Built an installer for IMT 1.5 and installed it on Endive and Chicory. Seems to work OK. I opened and re-saved all the old files using it, in order to get rid of the old appDesc
blocks, and then re-edited them to change the schema filename to mariage.rng
. In future, it shouldn't be necessary for any version of the IMT to mess with schema processing-instructions, so future upgrades should be less problematic.
Category: "Activity log"
Since the IMT is being converted so that it uses a RelaxNG schema instead of an XSD schema, this project also needs to be converted. I took out all the XSD and XSI namespace and schema references, and also added the Oasis and oXygen processing-instruction links to a new mariage.rng schema.
Moved these changes, along with the new schema (which is a single standalone file, although large) back onto the project account. Validated all the files, fixing some errors in paris.xml (which had line elements in a paragraphs instead of in line-groups), with the exception of Sonnet de Courval. Uploaded all the files into the database.
Now, before any further work is done on the image markup files, I need to make sure there's a working installation of IMT 1.5 on the two work machines.
France has been translating the markup documentation, and I've now changed the menu item which points to it to show "Encodage", and replaced the English text of the page with her translation as far as she's got.
We're in a dilemma as to whether to server XHTML documents as application/xhtml+xml
, which is correct, or text/html
, which is wrong, but more widely supported.
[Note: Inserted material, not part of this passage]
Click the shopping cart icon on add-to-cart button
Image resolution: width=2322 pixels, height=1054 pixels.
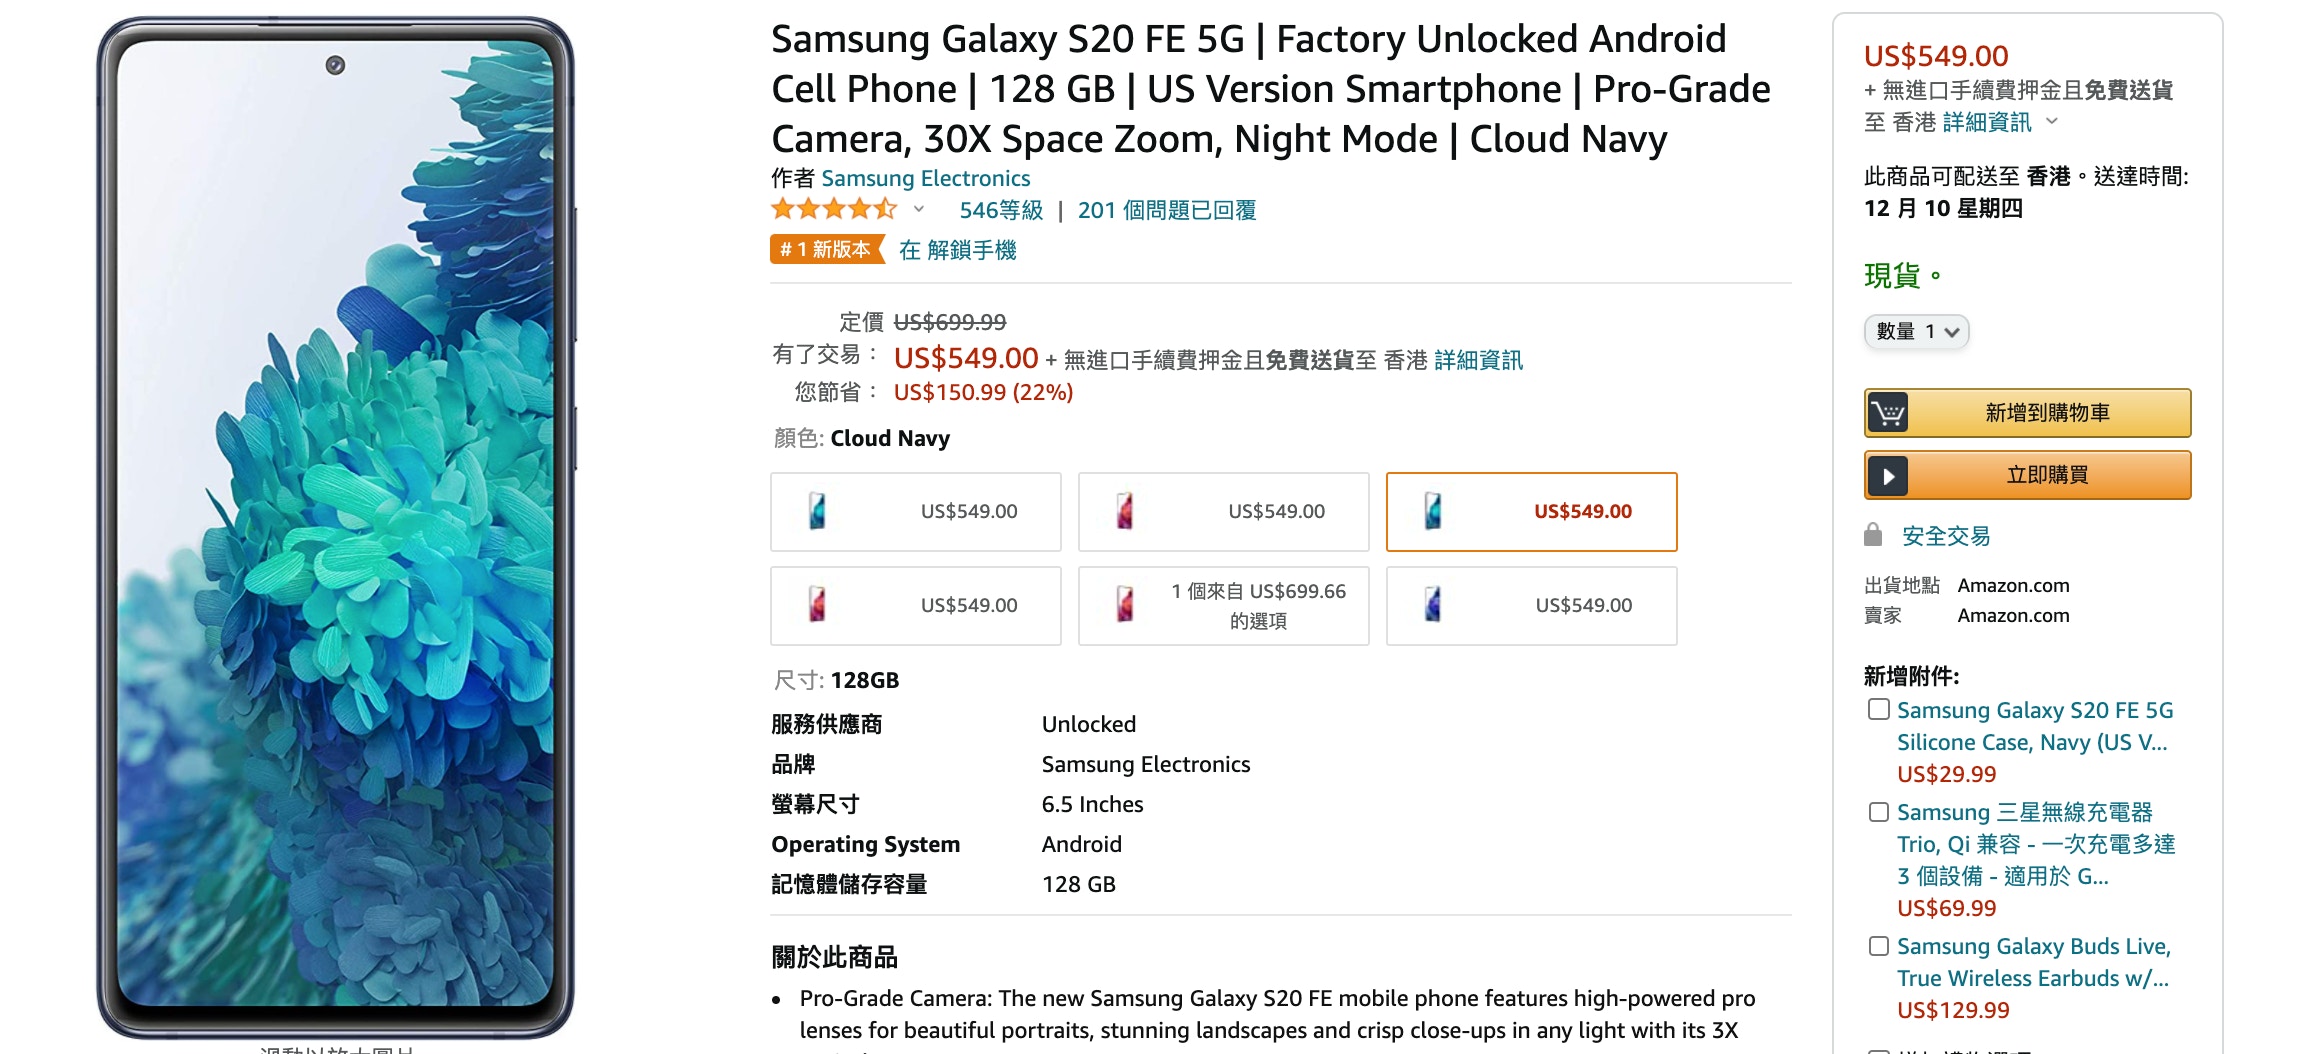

This morning I did some testing on various browsers to see what woks and what doesn't:
MIME type application/xhtml+xml
Browser | IMT pages | Text pages | Search |
Firefox 2 | OK | No BG image | OK |
Opera 9 | OK | Note link bounces to bottom (target: pseudo-class not supported) | Fails (nothing shows up, no errors) |
Safari | Popups work, but no annotation menu | Links don't work | Links don't work |
MIME type text/html
Browser | IMT pages | Text pages | Search |
Firefox 2 | OK | OK | OK |
Opera 9 | OK | Note link bounces to bottom (target: pseudo-class not supported) | Fails (nothing shows up, no errors) |
Safari | OK | OK | Links don't work |
The results suggest that we really have no choice about using text/html
, and even there, we have some problems with AJAX in Safari and Opera which need to be addressed.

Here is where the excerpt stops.